Les "meilleures" solutions techniques pour la conception, construction et exploitation des piscines publiques sont les principaux objectifs du ministère de la Jeunesse et des Sports (MJS) pour subvenir aux besoins de plus en plus croissants des Algériens en matière d'infrastructures sportives dédiées à la natation, a indiqué lundi le département ministériel.
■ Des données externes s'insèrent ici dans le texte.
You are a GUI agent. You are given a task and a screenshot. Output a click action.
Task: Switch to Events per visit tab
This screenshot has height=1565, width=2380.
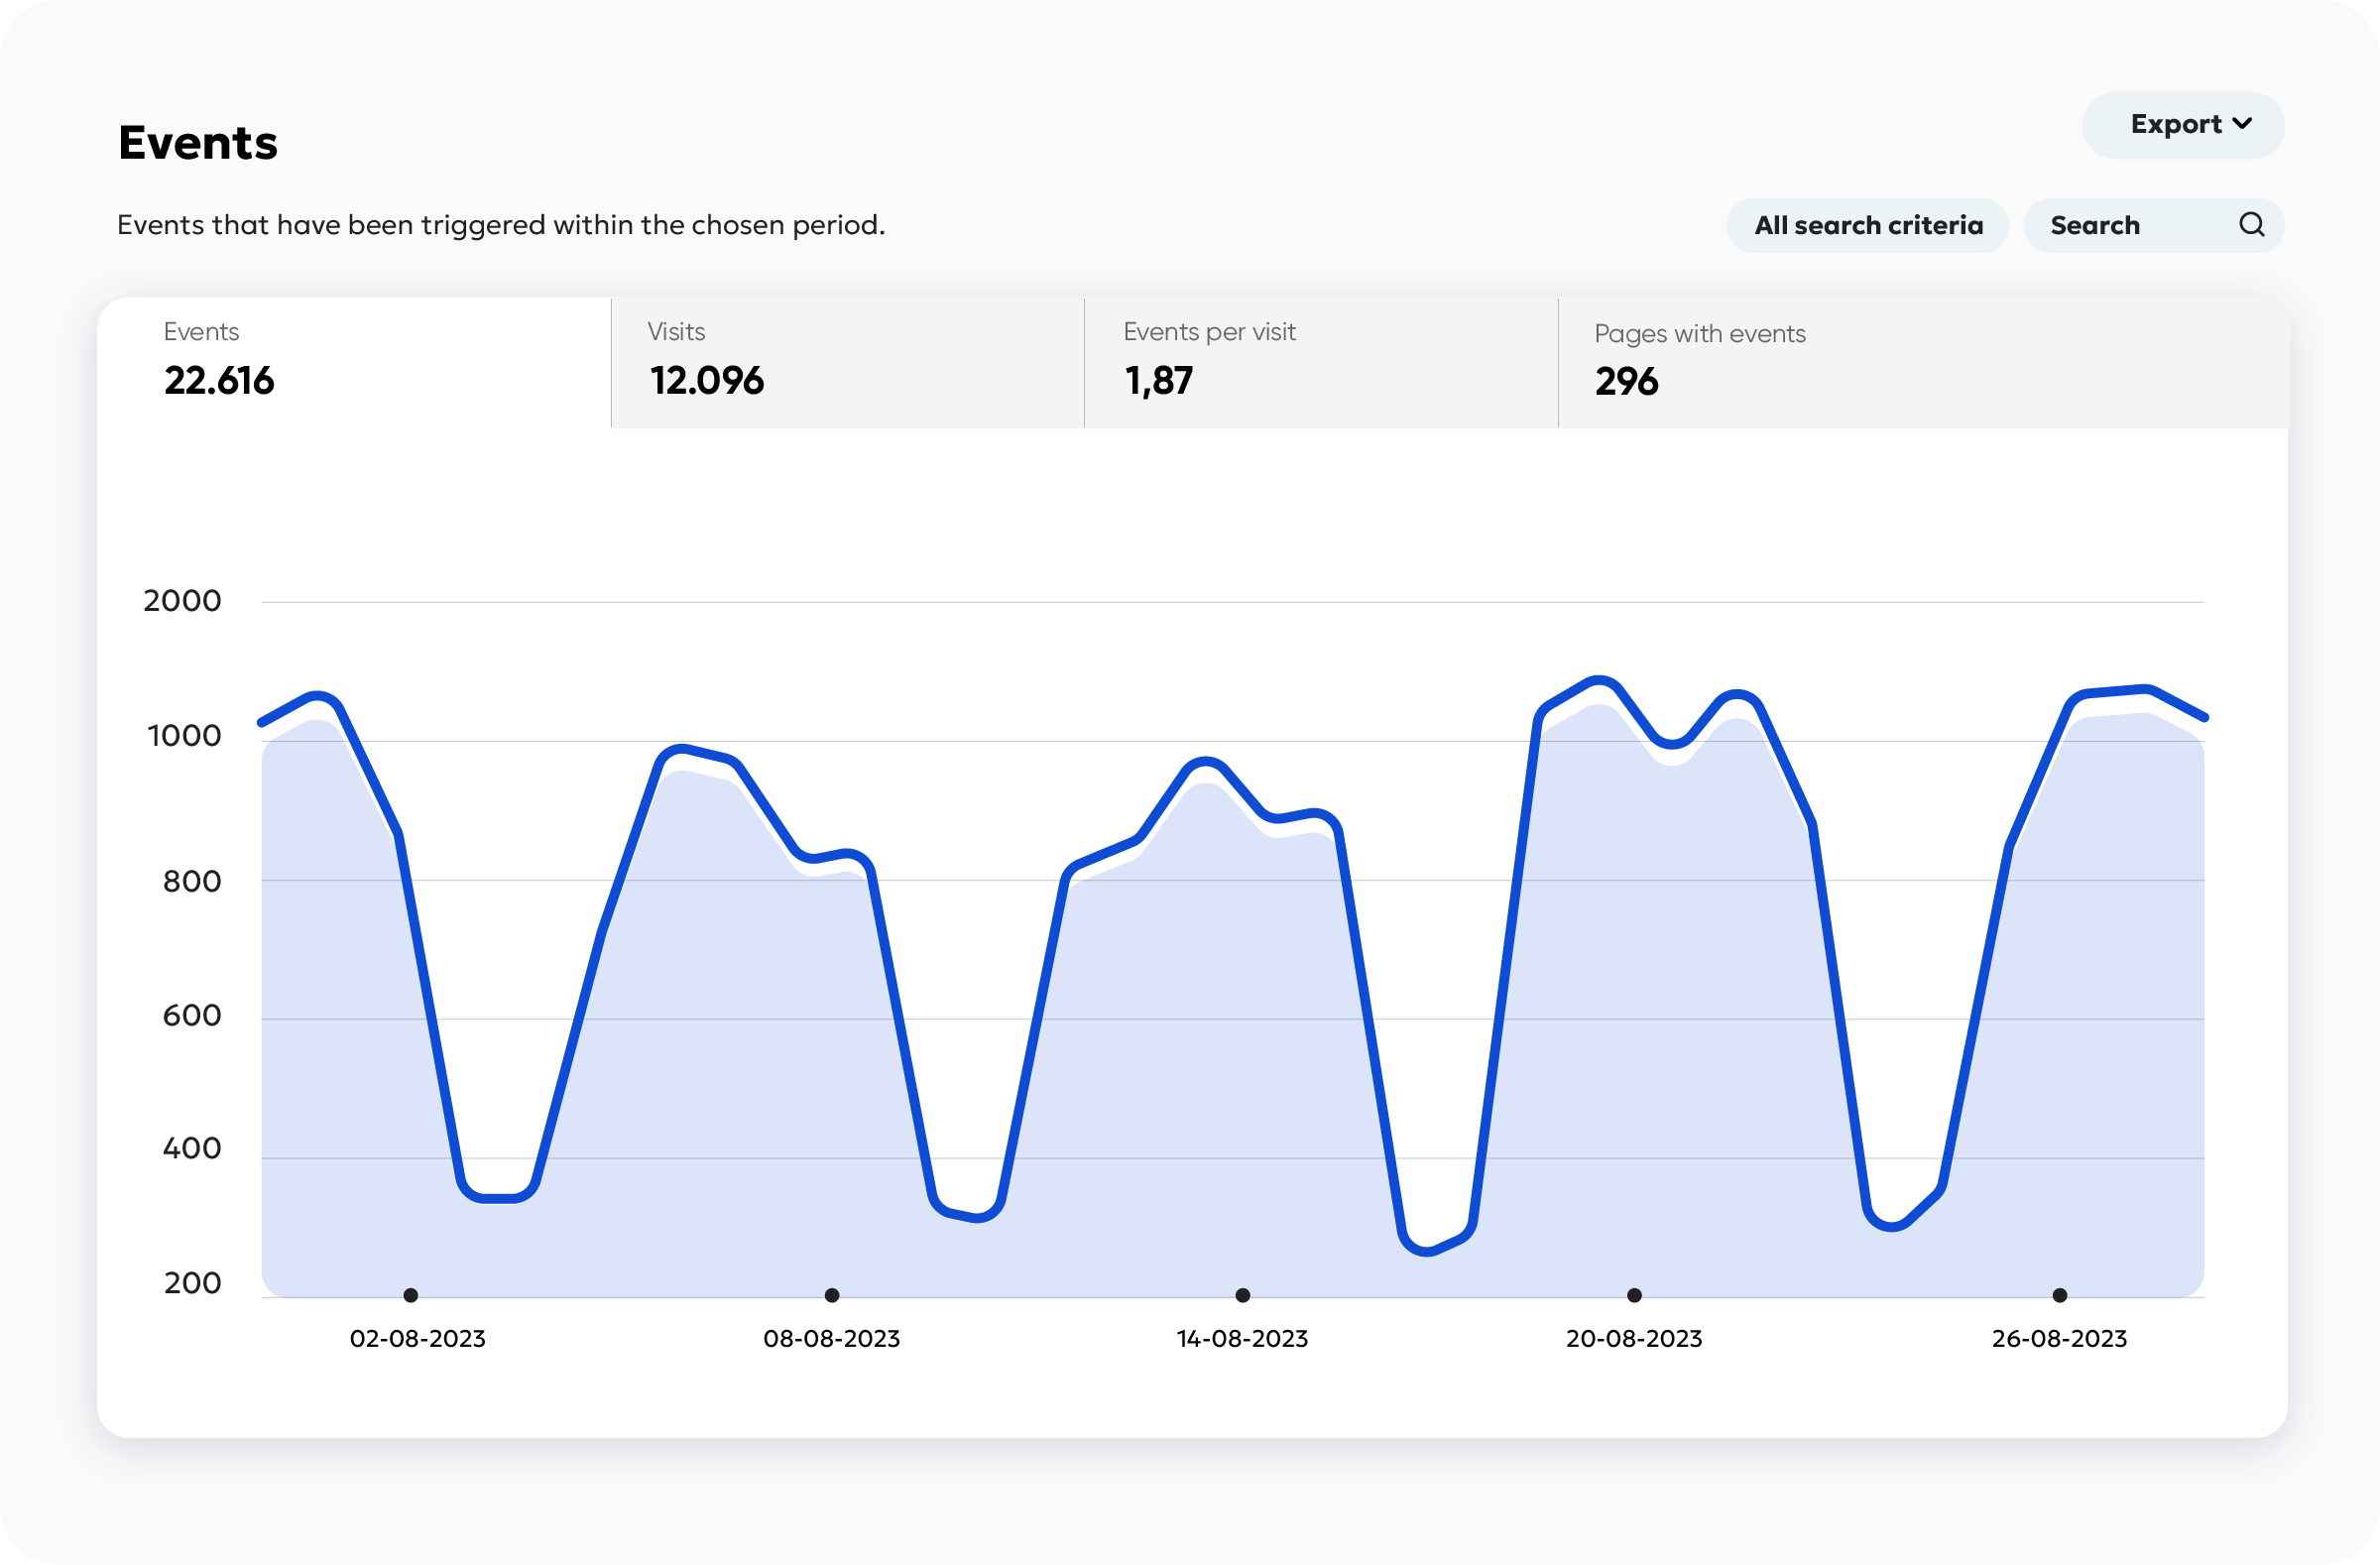(1320, 362)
"Nous sommes là aujourd'hui pour réunir les principaux maîtres d'ouvrages techniques, gestionnaires et bureaux d'études chargés de la gérance des piscines afin de présenter les meilleures solutions techniques d'intervention en construction, rénovation et gestion", a déclaré le secrétaire général du MJS, Nacer Bekri, à l'occasion de l'ouverture des travaux de la journée d'étude dédiée à la programmation, conception, construction, exploitation, entretien et maintenance des piscines publiques au complexe olympique Mohamed-Boudiaf (Alger). "Les besoins de plus en plus croissants des Algériens en matière d'infrastructures sportives dédiées à la natation, nous invitent à asseoir une réelle vision quant au choix de la conception de ces édifices, leur implantation, leurs techniques de construction et plus particulièrement leur gestion et leur entretien", a ajouté Nacer Bekri. L'équipe d'experts animant les travaux de cette journée ont effectué une visite de travail dimanche à Alger. Elle s'est rendue à quatre piscines de la capitale : piscine du 1er mai, de Kouba, du Centre féminin de Ben Aknoun et de Ghermoul.

Age et énergie        

Le spécialiste en conception de piscines publiques, le Français Emmanuel Coste, a constaté que les meilleures piscines de la capitale sont celles qui ont le "mieux vieilli" par rapport aux piscines construites récemment. "Le constat de notre visite de travail est que les nouvelles piscines vieillissent très mal et très vite en comparaison avec les anciens édifices. Ca veut dire qu'il faut vraiment trouver des compétences pour faire de nouveaux projets durables, confortables et résistants", a analysé Coste à l'APS. "Il ne faut surtout pas négliger l'aspect énergétique (consommation d'énergie et d'eau) qui est aussi important. On s'est rendu compte que les piscines en Algérie sont très consommatrices, alors que maintenant, avec une nouvelle approche, on est capable de faire des piscines qui consommeraient zéro énergie et diviser par 10 la consommation d'eau", a-t-il souligné. De son côté, l'ancien champion algérien de natation, Salim Iles, sollicité pour partager son expérience dans les bassins internationaux, a salué l'initiative du MJS, surtout après la réalisation de plusieurs projets de piscines à travers tout le territoire national. "Nous avons enregistré la réalisation de plusieurs projets durant les dernières années, mais la plupart ne répondent pas aux normes internationales pour la compétition. Je pense que le MJS doit identifier les besoins des Algériens et établir un cahier de charges pour la réalisation de piscines qui correspondent au sport de haut niveau et celles destinées au grand public", a estimé l'ancien nageur algérien. Par ailleurs, Iles a souligné que le problème d'infrastructures n'est qu'un facteur parmi tant d'autres qui bloquent la progression des athlètes d'élite. "L'athlète algérien est confronté à plusieurs facteurs qui bloquent sa progression. Le problème majeur est de concilier sport et études. Je pense que les ministères de la Jeunesse et des Sports et de l'Education nationale doivent se pencher sur cette question pour faciliter la mission de nos futurs champions", a-t-il conclu.